Extracted records:
————————

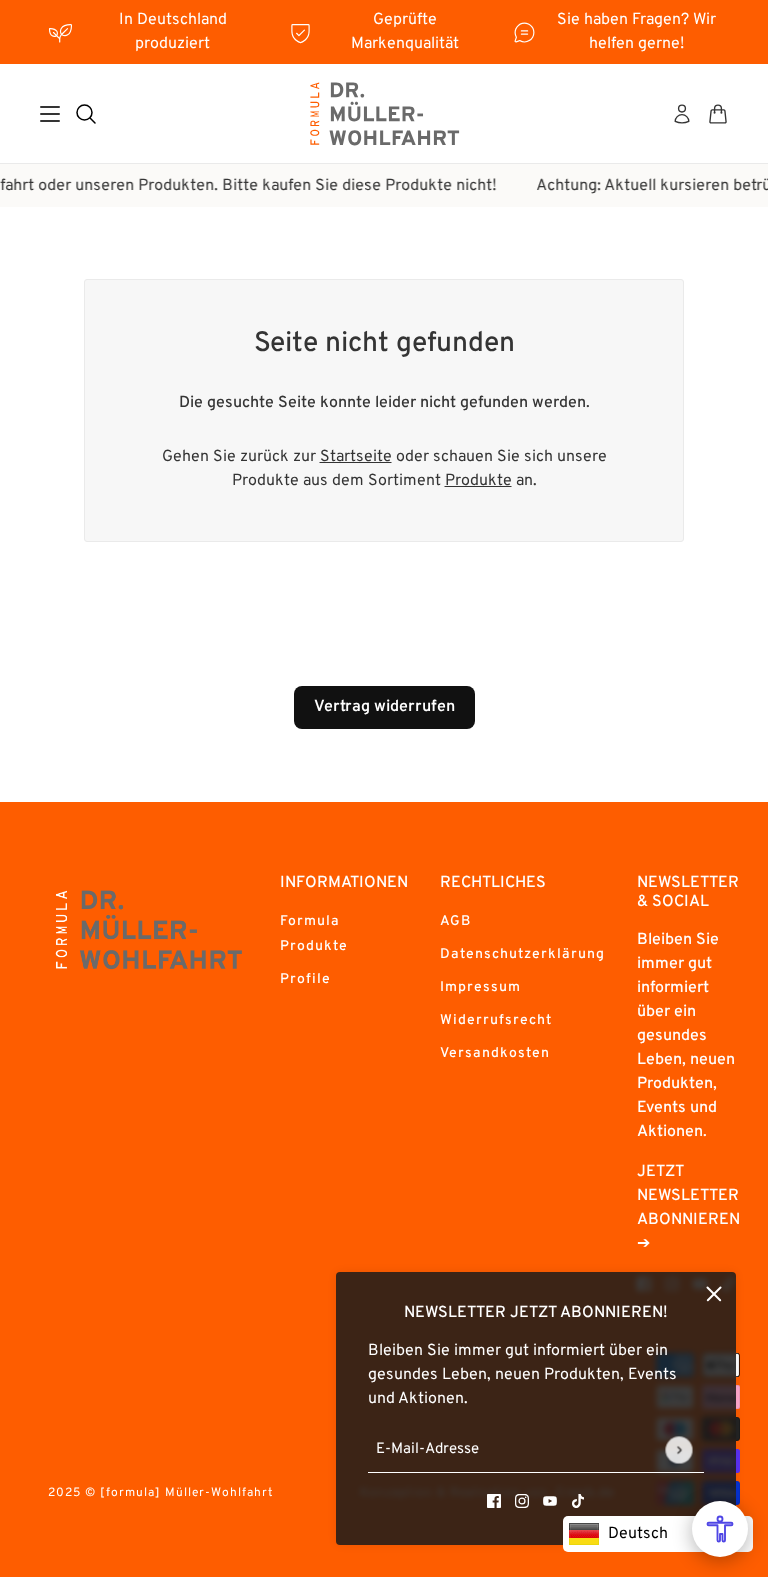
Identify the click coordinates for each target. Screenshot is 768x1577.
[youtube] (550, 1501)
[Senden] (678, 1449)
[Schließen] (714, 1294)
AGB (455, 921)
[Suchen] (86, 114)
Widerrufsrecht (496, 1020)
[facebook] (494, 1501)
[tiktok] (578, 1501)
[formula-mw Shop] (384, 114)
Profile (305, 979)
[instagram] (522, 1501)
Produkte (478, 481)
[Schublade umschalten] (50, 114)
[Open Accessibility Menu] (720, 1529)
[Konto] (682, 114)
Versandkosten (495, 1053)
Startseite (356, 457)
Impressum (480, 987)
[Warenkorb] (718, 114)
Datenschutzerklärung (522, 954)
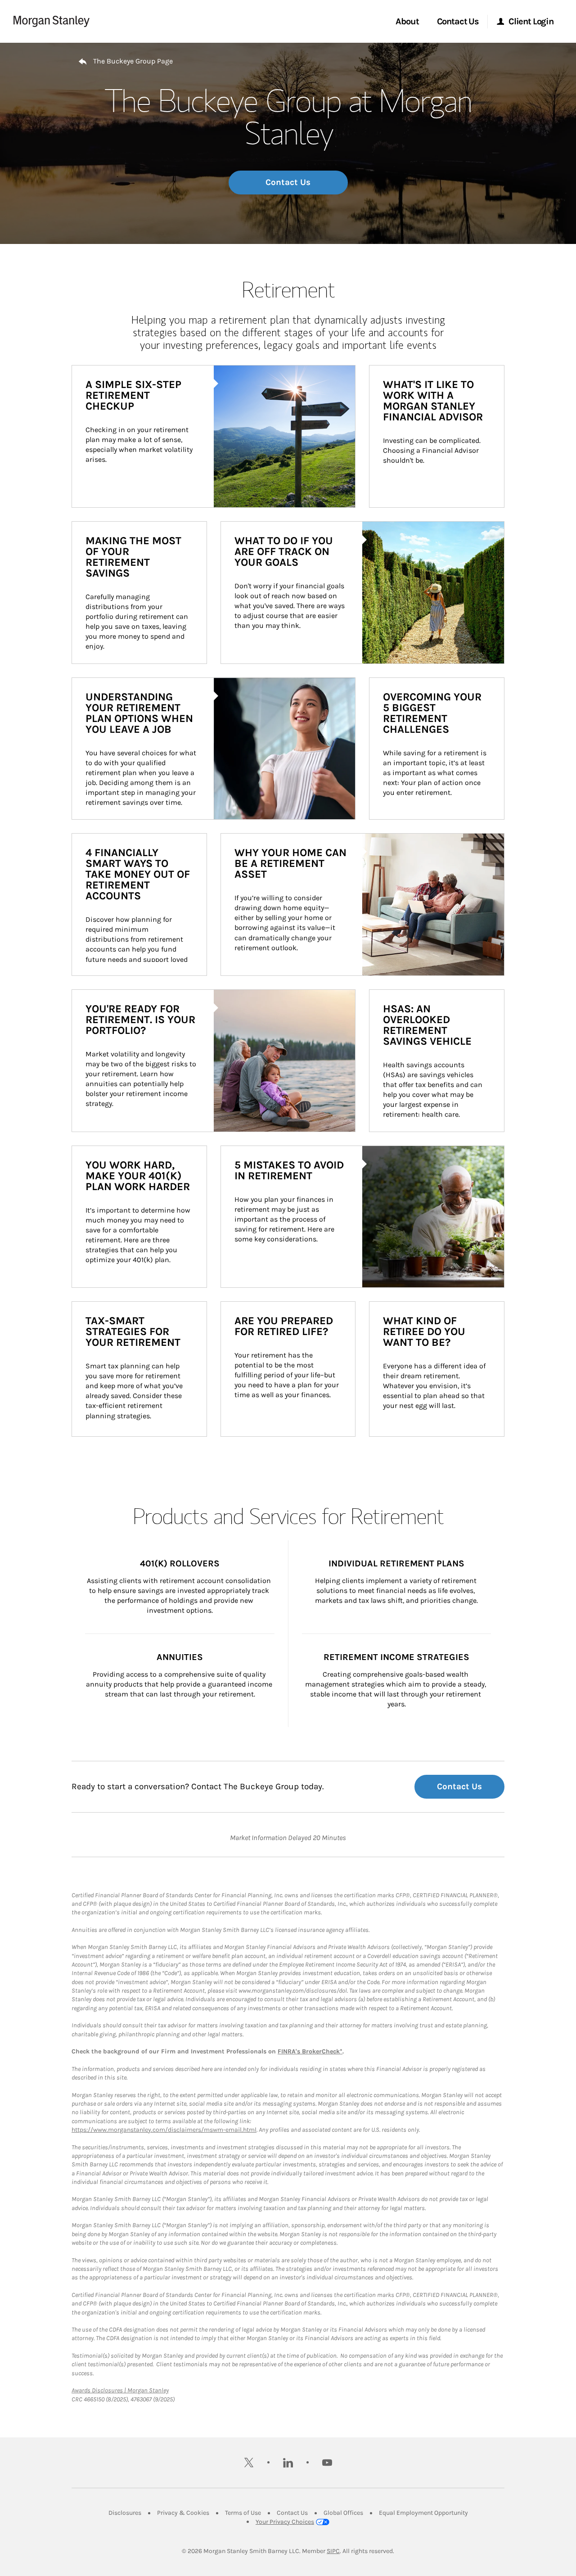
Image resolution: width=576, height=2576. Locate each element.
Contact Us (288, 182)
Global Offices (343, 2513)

————————

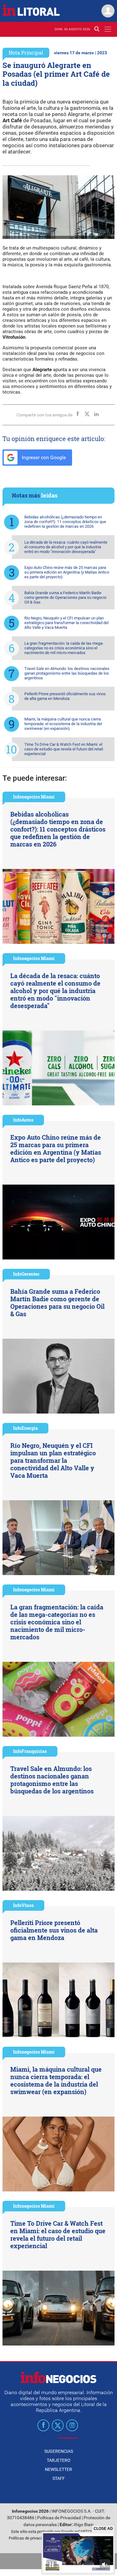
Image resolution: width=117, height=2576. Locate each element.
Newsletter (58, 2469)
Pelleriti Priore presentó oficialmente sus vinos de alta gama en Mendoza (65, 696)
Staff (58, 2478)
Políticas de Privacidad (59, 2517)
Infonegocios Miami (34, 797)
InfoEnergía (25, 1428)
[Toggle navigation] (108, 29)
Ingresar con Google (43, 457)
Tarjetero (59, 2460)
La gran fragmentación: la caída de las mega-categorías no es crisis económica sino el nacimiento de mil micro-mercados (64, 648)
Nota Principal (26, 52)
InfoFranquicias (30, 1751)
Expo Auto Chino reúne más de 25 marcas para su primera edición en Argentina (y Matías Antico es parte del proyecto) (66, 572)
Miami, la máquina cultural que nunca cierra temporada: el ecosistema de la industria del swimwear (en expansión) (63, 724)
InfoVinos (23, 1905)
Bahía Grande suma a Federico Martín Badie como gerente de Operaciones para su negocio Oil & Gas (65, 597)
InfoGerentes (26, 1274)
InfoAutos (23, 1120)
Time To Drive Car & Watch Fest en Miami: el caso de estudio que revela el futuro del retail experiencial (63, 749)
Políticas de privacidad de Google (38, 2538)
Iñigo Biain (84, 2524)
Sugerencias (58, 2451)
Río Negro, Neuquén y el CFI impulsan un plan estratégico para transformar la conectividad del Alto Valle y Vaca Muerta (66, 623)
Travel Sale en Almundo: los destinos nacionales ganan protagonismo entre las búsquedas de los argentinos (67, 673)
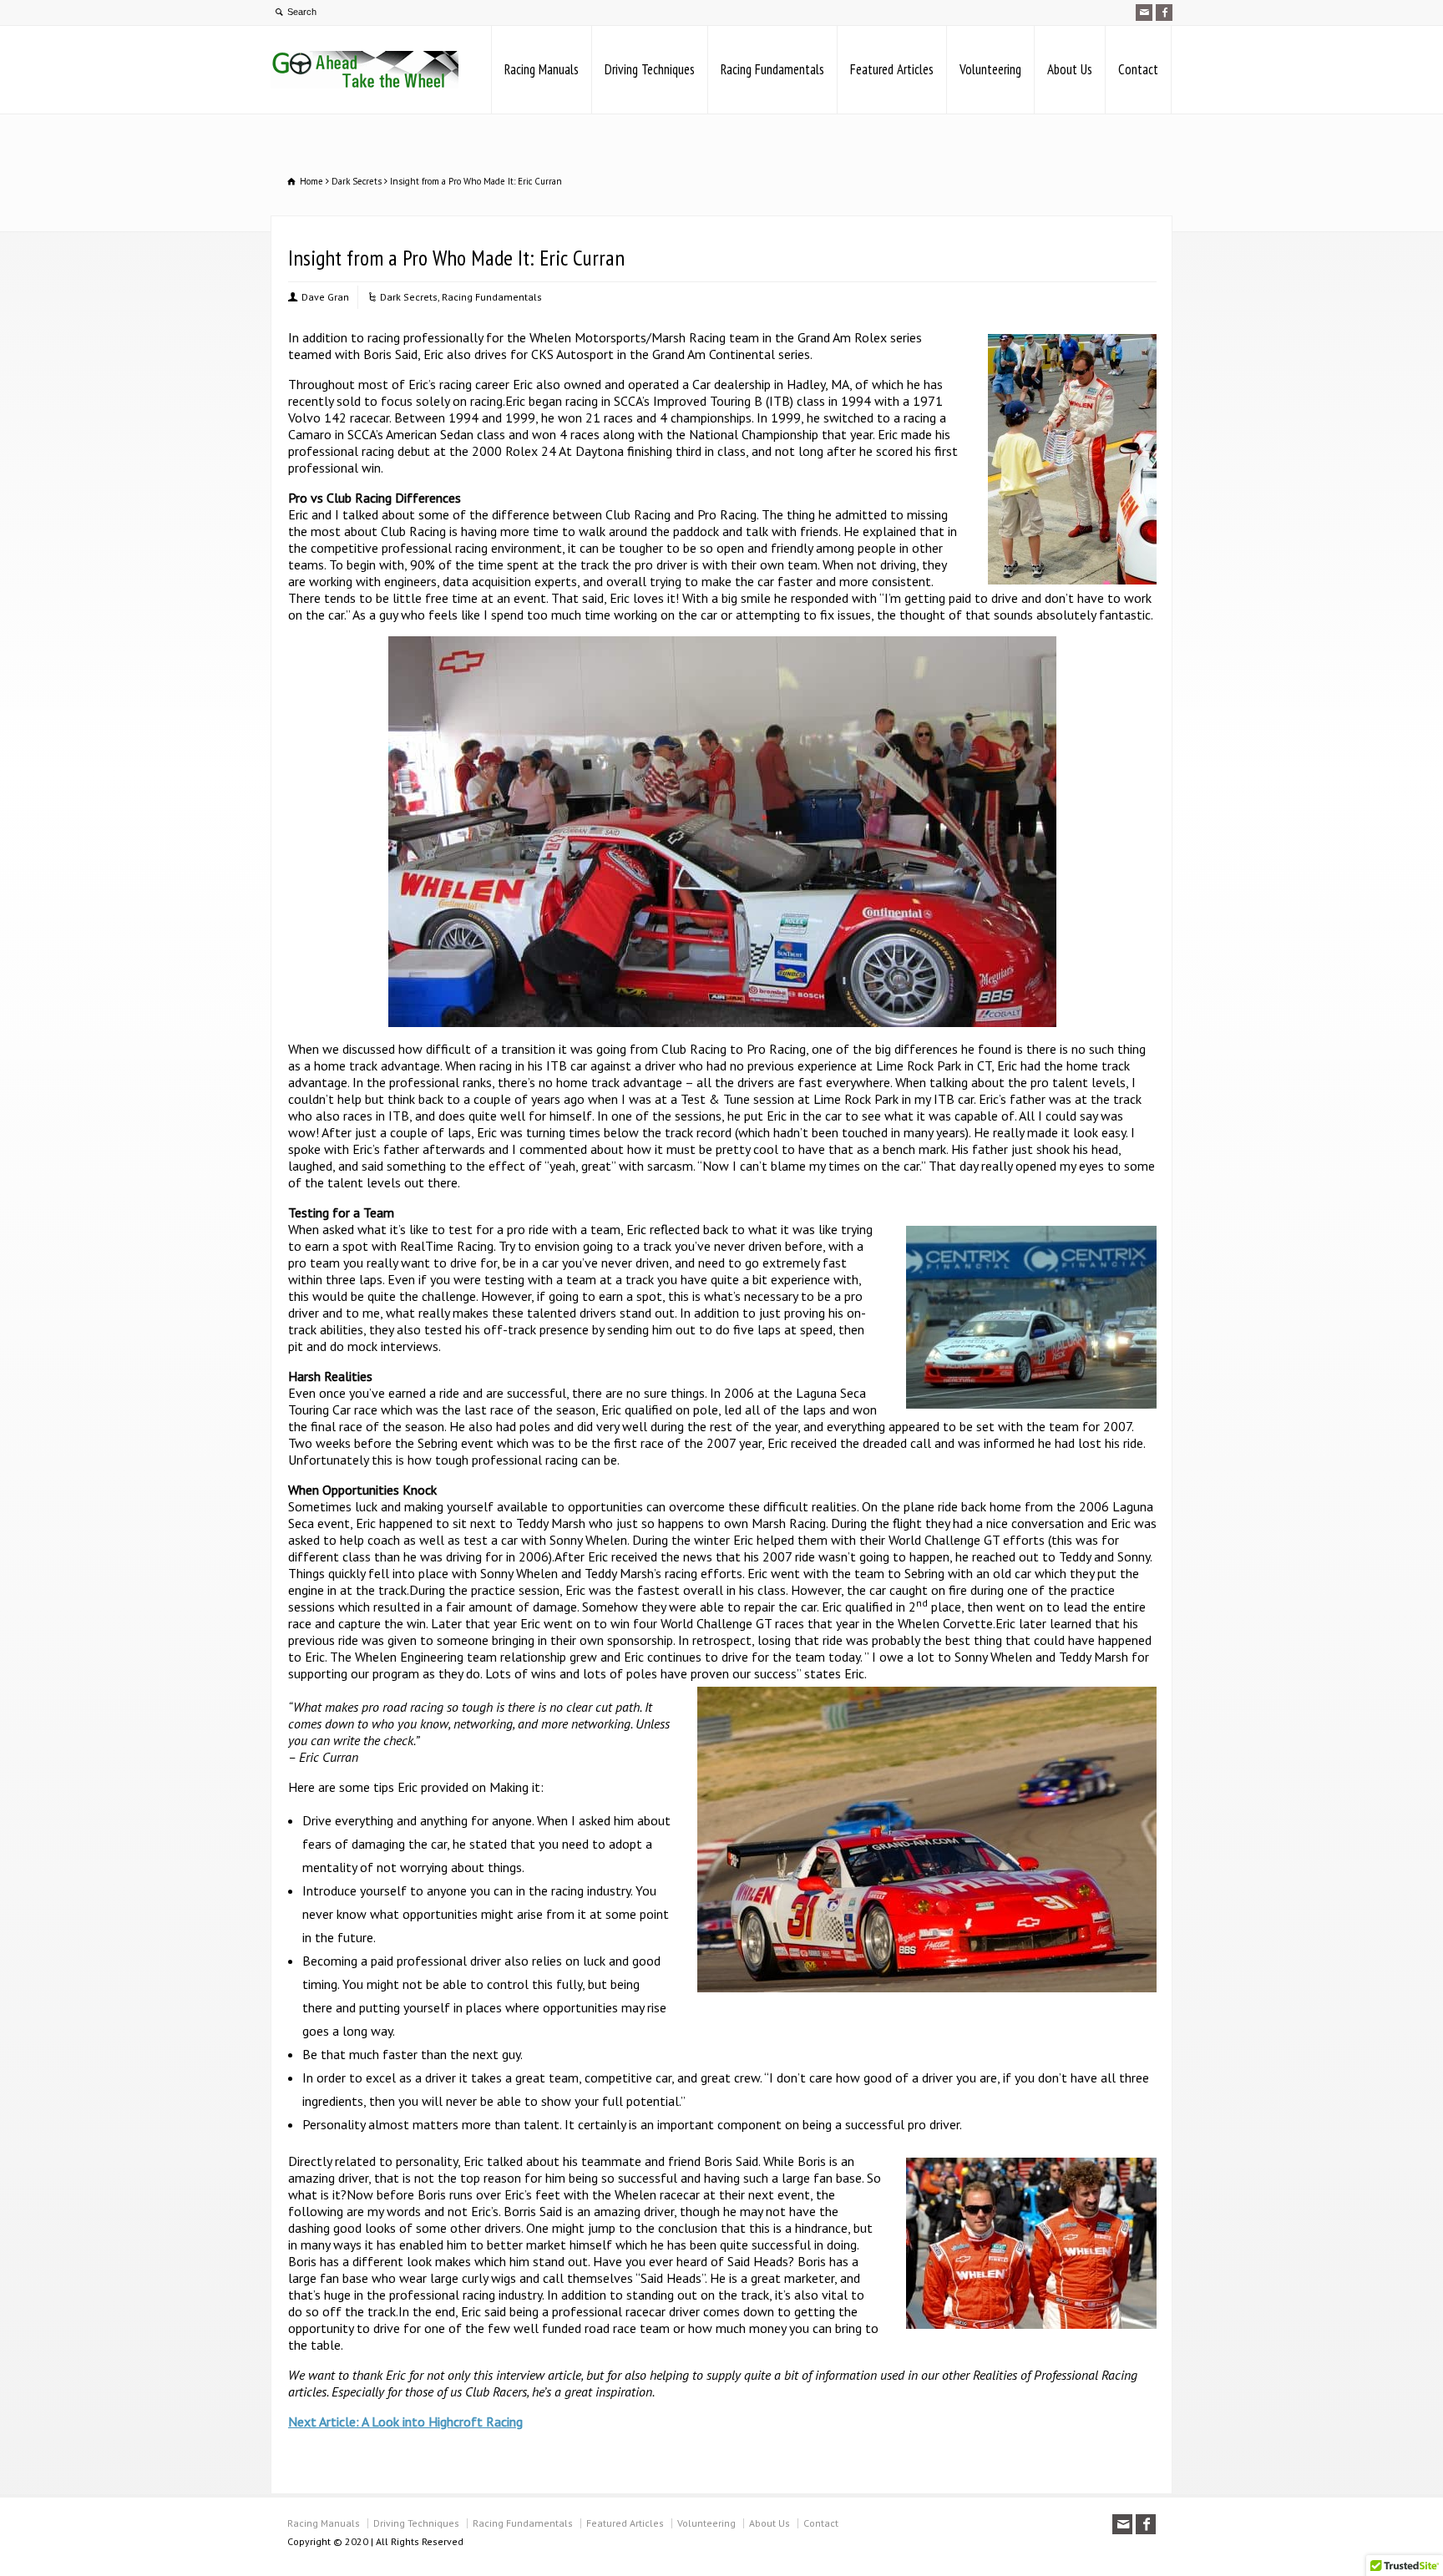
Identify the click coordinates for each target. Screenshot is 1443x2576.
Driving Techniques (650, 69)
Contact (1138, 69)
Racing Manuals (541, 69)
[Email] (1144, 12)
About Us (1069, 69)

————————

In the records above, which lines hold the string "element"? Copy each one.

Result of this task:
Image resolution: width=576, height=2576. Locate each element.
Image resolution: width=117, height=2576. Locate each element.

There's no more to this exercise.